Wakezilla supports Linux, macOS, and Windows, but operating-system integrations are not identical.

Feature Linux macOS Windows
Proxy and client servers Yes Yes Yes
Direct Wake-on-LAN Yes Yes Yes
Network scanner Yes, raw-socket permission required Yes, raw-socket permission required No
Service manager systemd launchd LaunchDaemon Windows Service Manager
Setup-managed firewall No No Inbound TCP rule
Desktop tray GNU desktop builds Menu-bar application System tray application
Inactivity power action Suspend, then shutdown fallback Shut down Hibernate

The client waits five seconds after accepting a remote power request.

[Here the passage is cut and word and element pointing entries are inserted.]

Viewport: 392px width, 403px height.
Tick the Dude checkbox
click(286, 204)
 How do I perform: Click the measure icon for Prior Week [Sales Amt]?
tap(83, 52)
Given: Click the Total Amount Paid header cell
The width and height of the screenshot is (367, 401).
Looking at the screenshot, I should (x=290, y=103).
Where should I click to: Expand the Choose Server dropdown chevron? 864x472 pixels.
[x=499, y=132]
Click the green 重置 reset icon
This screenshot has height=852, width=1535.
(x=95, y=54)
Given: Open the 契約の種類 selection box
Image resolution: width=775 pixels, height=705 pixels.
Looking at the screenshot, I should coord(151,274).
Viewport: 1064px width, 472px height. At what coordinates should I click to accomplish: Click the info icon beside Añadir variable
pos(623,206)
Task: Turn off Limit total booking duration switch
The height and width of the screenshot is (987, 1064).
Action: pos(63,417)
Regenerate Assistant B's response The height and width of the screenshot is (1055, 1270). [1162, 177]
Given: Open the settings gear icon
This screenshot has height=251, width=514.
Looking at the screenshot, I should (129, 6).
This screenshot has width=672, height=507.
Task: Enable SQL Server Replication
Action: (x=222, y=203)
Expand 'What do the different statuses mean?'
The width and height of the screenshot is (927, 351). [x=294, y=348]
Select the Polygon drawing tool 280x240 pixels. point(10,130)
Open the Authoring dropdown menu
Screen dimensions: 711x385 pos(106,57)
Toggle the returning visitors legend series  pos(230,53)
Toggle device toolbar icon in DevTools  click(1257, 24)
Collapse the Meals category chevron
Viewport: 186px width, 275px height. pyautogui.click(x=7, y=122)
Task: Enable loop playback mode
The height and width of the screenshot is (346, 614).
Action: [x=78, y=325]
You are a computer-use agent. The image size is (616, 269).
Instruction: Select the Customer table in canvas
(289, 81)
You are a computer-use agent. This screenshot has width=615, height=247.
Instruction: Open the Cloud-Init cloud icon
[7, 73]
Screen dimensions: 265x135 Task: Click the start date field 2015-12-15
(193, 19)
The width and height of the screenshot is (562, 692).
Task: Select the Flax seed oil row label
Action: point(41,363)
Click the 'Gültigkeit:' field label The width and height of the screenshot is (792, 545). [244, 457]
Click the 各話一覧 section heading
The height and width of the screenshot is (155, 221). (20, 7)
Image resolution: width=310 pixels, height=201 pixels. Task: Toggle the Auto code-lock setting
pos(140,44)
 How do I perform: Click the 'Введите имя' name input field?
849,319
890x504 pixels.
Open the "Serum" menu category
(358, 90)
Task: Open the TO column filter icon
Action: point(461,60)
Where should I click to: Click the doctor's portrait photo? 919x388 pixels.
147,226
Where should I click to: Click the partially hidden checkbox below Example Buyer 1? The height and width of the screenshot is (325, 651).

A paired client first validates the request signature, timestamp, and nonce; invalid requests never schedule the platform action.

  • Linux runs systemctl suspend. If suspend fails, it runs shutdown -h now.
  • macOS asks System Events to shut down the computer.
  • Windows runs shutdown /h, which hibernates the computer.

Wake-on-LAN after suspend or hibernation depends on firmware, network adapter, operating-system power settings, and driver support. Test the complete sleep-and-wake cycle before enabling automatic inactivity actions.

Linux and macOS use ARP through a raw network socket. Run the proxy with suitable privileges when scanning fails with a permission error.

Windows builds return an error because the current scanner backend requires an external Npcap or WinPcap SDK at build time. Manual machine registration remains available.

The Unix installation script detects x86_64 and ARM64 releases for Linux GNU, Linux musl, and macOS. The PowerShell installer currently supports x64 Windows.

Linux musl packages keep the primary executable free of desktop library requirements. A separate desktop helper may be included for tray support and requires GTK/AppIndicator runtime libraries.